If it-be thought that the act of the school trustees in designating appellant as collector of taxes for the school district created the office of school district collector of taxes, then his subsequent qualification as county assessor and collector on January 2, 1939, vacated the office of district collector, and under the holding in Pruitt et al v. Glen Rose Independent School District No. 1, 84 S. W, (2d) 1004, and Odem v. Sinton Independent School District, 234 S. W. 1090, he could not thereafter be regarded even as a de facto officer of the school district.

If the trustees dealt with appellant as a private citizen when they designated him as collector for the district, and their said act did not create the district office of collector — as heretofore indicated — then appellant should have been prosecuted as the agent of the school district for the collection of the taxes, and not as an officer of the district; for, as contended by appellant, he received the tax money not by virtue of his office, but under a contract with the trustees.

Anyone interested in pursuing the subject further will find by an examination of the notes in 100 A. L. R., 1158, where the *581case of Pruitt et al v. Glen Rose Ind. School District, (supra) is reported, that the conclusion in such case is supported by the great weight of authority.

Apparently the State upon original submission of the present case relied upon Germany v. State, 109 Tex. Cr. R. 180, 3 S. W. 2nd 797, 802. Appellant insists that the holding in the said case is in conflict with those announced in the Glen Rose and Odem cases, (supra). There may be some expressions in the Germany case which appear to present a conflict, but when the facts in the latter case are understood the conclusion reached is thought to be not out of harmony with the conclusions arrived at in the cases referred to.

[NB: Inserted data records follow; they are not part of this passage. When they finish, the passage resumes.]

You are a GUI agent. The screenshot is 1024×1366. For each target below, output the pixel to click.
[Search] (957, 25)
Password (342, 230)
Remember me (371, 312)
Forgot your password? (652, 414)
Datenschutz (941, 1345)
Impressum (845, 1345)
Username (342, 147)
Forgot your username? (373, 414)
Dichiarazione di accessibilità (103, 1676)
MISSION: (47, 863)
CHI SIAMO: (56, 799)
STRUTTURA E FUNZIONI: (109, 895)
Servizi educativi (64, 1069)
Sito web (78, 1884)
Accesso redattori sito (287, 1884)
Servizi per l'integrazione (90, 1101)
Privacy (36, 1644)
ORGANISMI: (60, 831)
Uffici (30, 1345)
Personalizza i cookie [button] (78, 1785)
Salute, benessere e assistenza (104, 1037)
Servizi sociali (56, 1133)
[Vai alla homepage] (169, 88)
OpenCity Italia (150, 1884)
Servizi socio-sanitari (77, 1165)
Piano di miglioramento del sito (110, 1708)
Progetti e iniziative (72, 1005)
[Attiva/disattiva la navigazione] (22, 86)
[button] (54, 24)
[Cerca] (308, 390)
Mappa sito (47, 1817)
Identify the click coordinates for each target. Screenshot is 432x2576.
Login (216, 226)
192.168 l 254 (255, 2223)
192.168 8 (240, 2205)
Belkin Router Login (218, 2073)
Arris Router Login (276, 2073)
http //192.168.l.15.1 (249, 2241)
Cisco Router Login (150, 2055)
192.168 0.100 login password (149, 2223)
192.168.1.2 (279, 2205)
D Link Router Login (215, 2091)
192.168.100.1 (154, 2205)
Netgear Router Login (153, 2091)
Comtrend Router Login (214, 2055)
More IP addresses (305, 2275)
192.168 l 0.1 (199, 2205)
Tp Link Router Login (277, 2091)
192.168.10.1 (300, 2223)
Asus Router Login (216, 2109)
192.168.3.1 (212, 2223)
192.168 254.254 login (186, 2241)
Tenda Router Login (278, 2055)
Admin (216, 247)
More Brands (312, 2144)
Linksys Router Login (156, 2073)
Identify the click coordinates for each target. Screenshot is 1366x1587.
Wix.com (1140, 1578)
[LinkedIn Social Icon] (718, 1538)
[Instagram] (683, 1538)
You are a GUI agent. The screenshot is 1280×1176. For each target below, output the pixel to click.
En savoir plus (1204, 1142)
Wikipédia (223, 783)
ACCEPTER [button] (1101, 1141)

Germany was prosecuted for misapplication of public funds as an officer of the City of Lubbock. The charter of the city provided for the offices of City Tax Collector and City Secretary, and also provided that the city authorities might consolidate the two offices. The city appointed Germany as City Tax Collector and later also appointed him as City Secretary. The city authorities passed no formal order consolidating the two offices, but under the appointments Germany performed the duties of both offices for a number of years. When prosecuted as the city collector he claimed that he had vacated that office when he accepted the appointment as City Secretary. In the opinion on rehearing is found the following language: “The commission having power to consolidate the offices of secretary and collector, and assign the duties to one person, and having by long course of dealing recognized the authority of the appellant to act as collector, was not, it is believed, precluded from holding him responsible for his acts as collector by the failure of the city authorities to pass an ordinance of consolidation.” This indicates that in the opinion of the court the facts there present had the same effect as an order of consolidation of the two offices would have accomplished and that the prosecution in the manner followed was proper.

Complaint is renewed in appellant’s motion for rehearing that the court submitted the case to the jury in such manner as authorized a conviction if appellant was the agent or employee of the school district regardless of the averment that he was an officer. This was called to the court’s attention by proper objection to the instructions. The writer is of opinion there is merit in the objections, but pretermits discussion because of the disposition of appellant’s motion on the other grounds discussed.

*582Further consideration has led us to the conclusion that we were in error in our judgment of affirmance. Appellant’s motion for rehearing is granted, the judgment of affirmance is set aside, and the judgment of the trial court is now reversed and the cause remanded. The order of dismissal of the prosecution under the present indictment is not here made because the evidence upon another trial might not be the same. What has been said is sufficient to g'overn the State in any further prosecution.